There’s more to education than the three R’s.
At Mohawk College in Hamilton, there are also the three P’s: production, preparation and procurement. They aren’t related to anything learned in a classroom. Instead, they’re all about what’s on students’ plates come lunch, and they offer a lesson about the importance of local food.
Production teaches students about growing food. Preparation is about cooking what they grow. And procurement is about buying it, particularly food with origins close to home.
With the help of a $100,000 grant from the Greenbelt Fund, Mohawk is leading a project to create a common model for that third P, local food procurement, for Ontario’s 24 community colleges.
Public institutions from schools and hospitals to universities and government offices have talked for years about how they crave more local food in their cafeterias. Here at home, Brock University sources regional ingredients when it can for the daily offerings served on campus. The French fries there, which were a real weakness of mine when I worked at the university, are made with potatoes that have local roots.

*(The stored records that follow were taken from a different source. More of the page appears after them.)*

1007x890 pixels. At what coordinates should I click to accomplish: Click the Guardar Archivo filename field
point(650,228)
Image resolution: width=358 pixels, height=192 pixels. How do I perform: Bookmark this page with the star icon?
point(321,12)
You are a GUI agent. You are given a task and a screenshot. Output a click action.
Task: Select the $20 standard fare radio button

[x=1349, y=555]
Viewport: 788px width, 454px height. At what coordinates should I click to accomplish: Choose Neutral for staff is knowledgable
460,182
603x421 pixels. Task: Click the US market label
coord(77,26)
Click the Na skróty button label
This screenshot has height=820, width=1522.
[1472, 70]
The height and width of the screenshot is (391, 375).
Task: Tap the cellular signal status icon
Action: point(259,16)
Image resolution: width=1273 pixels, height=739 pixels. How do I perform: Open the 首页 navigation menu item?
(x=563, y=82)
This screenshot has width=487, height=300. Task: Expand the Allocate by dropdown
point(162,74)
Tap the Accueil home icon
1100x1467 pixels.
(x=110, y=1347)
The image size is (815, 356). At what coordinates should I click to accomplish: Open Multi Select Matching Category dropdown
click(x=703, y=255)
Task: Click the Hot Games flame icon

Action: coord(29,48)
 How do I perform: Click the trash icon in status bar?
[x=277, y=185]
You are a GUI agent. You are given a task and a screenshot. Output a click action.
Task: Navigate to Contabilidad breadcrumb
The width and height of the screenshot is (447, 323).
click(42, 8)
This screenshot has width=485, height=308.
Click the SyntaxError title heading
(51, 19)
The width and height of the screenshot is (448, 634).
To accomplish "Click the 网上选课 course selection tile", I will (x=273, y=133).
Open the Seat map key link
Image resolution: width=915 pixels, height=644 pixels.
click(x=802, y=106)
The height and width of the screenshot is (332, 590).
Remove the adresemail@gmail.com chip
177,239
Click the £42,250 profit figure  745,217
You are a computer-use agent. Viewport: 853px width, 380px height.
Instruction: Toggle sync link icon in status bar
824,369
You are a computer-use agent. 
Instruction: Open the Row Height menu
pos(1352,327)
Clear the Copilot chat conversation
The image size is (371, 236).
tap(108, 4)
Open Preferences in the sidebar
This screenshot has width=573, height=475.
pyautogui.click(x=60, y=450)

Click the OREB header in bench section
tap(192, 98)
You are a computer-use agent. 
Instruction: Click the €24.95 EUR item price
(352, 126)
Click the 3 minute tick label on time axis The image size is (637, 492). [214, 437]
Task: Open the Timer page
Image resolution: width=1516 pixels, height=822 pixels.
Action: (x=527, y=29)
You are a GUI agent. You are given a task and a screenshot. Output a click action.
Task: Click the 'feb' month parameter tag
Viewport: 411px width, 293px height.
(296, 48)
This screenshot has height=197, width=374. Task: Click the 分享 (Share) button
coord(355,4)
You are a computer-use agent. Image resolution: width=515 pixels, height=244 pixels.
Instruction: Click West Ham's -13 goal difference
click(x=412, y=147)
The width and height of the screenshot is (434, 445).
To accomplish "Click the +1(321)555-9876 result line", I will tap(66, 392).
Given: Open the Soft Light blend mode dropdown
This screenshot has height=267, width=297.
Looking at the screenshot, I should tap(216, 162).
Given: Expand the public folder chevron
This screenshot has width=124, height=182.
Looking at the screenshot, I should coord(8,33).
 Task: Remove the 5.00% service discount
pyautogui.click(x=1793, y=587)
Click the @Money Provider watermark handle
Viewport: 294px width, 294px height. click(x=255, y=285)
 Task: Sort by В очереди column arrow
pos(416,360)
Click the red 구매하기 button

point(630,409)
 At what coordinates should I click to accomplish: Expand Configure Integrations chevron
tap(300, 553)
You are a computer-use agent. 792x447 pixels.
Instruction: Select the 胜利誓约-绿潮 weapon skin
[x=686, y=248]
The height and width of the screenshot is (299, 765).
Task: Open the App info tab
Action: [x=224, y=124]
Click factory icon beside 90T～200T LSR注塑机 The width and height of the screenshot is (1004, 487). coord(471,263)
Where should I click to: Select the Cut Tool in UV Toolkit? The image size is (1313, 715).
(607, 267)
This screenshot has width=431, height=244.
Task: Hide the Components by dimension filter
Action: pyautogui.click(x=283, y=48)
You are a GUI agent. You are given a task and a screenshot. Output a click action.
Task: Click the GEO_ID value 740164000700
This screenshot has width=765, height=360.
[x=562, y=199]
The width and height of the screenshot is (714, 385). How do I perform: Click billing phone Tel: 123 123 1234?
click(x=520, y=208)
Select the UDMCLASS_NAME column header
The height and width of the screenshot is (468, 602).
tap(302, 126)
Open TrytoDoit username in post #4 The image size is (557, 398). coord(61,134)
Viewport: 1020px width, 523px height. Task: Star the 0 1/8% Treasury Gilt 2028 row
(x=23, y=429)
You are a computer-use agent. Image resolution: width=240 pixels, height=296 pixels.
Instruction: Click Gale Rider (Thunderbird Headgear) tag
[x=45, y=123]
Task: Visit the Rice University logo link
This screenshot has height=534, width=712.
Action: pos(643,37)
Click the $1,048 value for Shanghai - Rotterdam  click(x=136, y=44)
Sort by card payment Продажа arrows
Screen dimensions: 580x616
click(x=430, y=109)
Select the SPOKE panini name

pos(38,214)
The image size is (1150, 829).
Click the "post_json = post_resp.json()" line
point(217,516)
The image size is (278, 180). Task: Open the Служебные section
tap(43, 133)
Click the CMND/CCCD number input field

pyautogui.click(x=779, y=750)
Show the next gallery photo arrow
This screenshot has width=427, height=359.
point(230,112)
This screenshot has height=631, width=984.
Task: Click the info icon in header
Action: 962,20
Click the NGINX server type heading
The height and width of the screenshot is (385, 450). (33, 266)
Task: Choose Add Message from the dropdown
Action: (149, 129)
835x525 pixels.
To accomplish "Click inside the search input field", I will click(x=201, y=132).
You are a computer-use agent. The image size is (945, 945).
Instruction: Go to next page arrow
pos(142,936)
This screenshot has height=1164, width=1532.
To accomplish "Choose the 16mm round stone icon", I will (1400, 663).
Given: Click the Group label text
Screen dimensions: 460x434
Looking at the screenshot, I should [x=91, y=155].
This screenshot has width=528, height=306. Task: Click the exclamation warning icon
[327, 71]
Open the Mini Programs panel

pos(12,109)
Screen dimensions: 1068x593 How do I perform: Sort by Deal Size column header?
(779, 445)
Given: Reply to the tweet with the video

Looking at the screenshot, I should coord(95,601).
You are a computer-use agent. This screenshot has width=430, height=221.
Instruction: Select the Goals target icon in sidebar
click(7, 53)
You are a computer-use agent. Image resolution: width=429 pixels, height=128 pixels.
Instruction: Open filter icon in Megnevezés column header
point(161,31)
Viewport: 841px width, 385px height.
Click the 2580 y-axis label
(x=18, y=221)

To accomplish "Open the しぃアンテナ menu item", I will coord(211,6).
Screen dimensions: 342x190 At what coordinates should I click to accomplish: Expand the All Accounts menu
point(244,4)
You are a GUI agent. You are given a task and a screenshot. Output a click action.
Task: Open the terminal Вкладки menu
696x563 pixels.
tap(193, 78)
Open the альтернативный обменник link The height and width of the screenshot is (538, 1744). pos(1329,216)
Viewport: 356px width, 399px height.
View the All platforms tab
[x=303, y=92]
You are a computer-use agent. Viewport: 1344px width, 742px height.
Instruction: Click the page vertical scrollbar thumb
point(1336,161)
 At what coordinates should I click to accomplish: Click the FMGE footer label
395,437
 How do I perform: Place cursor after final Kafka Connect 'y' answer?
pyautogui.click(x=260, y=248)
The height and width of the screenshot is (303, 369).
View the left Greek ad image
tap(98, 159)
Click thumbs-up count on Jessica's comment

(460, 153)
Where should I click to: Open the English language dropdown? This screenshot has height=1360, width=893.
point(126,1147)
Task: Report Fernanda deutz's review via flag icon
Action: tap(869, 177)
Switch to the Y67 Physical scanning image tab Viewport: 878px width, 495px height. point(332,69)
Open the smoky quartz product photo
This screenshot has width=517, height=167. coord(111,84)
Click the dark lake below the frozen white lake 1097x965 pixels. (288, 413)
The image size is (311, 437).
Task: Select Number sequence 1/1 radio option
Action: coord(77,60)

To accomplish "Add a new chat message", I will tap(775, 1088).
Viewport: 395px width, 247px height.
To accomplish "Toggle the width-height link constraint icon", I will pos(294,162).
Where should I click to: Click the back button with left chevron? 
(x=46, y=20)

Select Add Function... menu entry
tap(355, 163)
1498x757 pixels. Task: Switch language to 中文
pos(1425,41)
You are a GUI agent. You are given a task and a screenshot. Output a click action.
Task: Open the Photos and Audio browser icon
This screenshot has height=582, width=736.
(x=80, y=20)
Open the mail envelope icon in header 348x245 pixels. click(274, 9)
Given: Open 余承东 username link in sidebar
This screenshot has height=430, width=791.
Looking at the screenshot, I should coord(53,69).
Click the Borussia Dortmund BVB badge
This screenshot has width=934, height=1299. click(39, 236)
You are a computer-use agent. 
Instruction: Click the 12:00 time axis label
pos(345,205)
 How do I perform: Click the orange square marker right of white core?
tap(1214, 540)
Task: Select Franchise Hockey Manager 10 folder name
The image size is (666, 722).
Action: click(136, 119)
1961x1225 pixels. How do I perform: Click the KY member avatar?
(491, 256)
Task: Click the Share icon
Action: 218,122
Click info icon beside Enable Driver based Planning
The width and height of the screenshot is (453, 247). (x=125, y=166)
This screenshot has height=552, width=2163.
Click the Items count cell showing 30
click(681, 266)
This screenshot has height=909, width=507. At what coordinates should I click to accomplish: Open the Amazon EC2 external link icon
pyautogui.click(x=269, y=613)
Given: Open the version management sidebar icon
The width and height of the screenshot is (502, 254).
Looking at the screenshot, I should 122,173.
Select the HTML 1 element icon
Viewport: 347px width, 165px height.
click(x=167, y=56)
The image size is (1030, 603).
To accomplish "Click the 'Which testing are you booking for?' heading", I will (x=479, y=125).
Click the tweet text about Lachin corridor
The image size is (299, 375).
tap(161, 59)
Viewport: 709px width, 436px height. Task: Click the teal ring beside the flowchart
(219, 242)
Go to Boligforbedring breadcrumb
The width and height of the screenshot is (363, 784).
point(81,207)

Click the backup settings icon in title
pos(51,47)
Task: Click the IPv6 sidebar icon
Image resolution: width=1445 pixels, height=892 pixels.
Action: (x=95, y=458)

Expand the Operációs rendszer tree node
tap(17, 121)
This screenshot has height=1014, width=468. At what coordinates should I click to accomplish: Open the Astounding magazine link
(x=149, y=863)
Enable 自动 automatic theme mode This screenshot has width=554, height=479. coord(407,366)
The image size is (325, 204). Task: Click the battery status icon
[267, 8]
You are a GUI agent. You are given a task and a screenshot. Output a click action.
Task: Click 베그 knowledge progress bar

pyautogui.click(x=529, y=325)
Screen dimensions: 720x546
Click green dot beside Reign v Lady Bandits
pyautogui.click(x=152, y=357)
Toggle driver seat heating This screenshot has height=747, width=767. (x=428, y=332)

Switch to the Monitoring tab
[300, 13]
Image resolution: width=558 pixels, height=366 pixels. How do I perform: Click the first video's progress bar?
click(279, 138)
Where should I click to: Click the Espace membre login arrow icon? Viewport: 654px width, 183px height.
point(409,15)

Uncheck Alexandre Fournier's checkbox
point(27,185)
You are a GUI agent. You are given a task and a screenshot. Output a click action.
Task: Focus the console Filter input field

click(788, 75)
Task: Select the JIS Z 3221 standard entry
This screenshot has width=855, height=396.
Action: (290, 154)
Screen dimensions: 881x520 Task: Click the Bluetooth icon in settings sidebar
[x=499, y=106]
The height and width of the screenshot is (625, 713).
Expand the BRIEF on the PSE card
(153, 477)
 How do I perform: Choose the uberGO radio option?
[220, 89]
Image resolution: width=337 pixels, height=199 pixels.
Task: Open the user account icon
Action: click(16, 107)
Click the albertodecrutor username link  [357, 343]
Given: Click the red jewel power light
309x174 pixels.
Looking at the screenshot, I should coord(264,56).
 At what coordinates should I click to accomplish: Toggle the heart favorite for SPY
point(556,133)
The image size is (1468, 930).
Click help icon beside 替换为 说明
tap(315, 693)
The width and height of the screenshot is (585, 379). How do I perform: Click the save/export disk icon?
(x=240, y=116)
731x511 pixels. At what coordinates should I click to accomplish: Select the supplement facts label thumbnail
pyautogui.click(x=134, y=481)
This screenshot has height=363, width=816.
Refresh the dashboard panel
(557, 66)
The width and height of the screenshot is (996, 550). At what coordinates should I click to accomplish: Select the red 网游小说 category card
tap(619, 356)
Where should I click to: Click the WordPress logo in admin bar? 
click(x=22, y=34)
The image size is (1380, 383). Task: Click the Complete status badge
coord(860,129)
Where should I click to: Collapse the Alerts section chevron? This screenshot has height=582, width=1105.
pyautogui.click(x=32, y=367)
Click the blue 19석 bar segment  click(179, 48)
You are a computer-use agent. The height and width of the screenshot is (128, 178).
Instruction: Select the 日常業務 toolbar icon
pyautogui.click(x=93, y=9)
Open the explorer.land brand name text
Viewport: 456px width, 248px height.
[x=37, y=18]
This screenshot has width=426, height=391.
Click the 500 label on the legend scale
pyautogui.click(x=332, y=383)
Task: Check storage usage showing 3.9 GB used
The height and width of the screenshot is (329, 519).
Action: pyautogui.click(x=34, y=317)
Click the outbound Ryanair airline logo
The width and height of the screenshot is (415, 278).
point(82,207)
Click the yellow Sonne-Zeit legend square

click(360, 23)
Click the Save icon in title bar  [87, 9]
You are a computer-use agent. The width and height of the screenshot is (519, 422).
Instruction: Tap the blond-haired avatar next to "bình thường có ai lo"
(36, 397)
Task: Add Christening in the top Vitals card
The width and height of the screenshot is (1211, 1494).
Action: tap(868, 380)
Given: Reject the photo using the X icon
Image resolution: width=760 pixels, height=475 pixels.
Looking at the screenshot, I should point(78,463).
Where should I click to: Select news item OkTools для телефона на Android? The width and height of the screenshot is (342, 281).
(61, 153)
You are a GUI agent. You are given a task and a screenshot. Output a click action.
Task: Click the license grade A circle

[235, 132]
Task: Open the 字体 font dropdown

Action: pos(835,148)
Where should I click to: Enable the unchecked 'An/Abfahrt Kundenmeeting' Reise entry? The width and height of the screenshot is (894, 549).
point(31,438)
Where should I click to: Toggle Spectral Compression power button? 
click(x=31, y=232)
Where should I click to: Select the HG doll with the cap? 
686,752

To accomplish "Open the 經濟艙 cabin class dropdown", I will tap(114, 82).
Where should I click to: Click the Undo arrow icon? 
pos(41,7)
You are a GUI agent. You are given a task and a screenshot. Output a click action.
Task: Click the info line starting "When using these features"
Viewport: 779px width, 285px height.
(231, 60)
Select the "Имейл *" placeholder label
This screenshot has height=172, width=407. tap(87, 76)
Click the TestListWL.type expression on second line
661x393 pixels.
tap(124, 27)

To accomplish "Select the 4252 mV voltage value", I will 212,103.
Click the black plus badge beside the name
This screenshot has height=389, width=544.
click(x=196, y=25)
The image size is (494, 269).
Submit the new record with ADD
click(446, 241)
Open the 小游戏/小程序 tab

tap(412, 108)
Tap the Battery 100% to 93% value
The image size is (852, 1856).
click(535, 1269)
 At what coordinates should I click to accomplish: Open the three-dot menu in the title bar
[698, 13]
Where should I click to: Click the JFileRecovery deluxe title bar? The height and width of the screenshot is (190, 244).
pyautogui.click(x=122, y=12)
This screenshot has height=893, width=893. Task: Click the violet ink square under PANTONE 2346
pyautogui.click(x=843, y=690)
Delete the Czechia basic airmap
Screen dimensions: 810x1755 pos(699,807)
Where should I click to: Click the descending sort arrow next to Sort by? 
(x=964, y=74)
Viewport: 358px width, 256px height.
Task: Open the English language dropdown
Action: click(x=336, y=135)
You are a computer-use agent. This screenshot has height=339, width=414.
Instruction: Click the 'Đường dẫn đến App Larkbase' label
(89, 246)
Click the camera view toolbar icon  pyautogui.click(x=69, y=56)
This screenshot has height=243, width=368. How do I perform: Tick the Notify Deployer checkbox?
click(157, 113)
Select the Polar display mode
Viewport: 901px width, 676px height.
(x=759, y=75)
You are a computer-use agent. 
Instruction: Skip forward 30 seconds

This weekend, a story in the Toronto Star talked about some of the inroads made when it comes to getting local food into schools, and the recognition by students that cooking and eating good food grown nearby matters as much as math class.
Offering local food doesn’t merely nourish students’ bodies. It feeds their imaginations and plants the seeds for fruitful careers in food. And Niagara, which is on the southwestern periphery of the Greenbelt, is fertile ground for such career ambitions.
The Greenbelt is two million acres of land protected from urban sprawl. It’s bigger than all of Prince Edward Island. That makes it one big insurance policy we’ll have some of the best farmland to continue providing us many local meals in the future.